Even within the UN system, integrating predictive tools is far from straightforward. Eduardo Albrecht’s UNU discussion warns that predictive technologies often run against uneven data quality, political resistance, and automation bias (where decision makers over-rely on algorithmic suggestions) United Nations University.

Practically, a system like WFP’s Conflict Forecast may flag rising protest risk in a region, but whether humanitarian agencies, national governments, or regional bodies can act is a separate question. The forecast is only an input not a guarantee of action.

Given the empirical and normative landscape, my core position is this: conflict forecasting by AI is no silver bullet, but it is a useful tool if (and only if) we embed it within democratic governance, local legitimacy, and accountability frameworks.

1. Forecasts must be open and auditable. Tools such as VIEWS publish code and datasets for peer review, which is a model to emulate GitHub+1.

2. Human-in-the-loop decision making is non-negotiable. Predictions should inform deliberation, not replace it.

3. Ethical limits on use must bind forecasts.

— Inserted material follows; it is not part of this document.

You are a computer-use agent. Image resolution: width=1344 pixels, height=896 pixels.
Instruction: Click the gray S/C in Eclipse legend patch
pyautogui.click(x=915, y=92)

They should not be used to justify repression or surveillance of marginalized communities.

4. Localized co-design and contextual validation: forecasting models must not be monolithic global templates. A model may struggle when transplanted from Congo to Nepal without retraining and local adaptation.

5. Precautionary deployment: pilots should be carefully tested, error rates disclosed, and negative side effects monitored (false positives, overreaction, stigmatization).

Conclusion

AI-driven conflict forecasting offers a tantalizing possibility: to see violence before it ignites. But it also presents a deep moral danger: to replace political judgment with computational authority. So long as forecasting remains divorced from action, transparency, and accountability, it risks becoming a tool of power rather than protection.

Forecasting war cannot guarantee peace. But used with humility, it can sharpen our vigilance, prompt timely mediation, and guide resources. The real test is whether society can retain moral agency in the face of predictive power.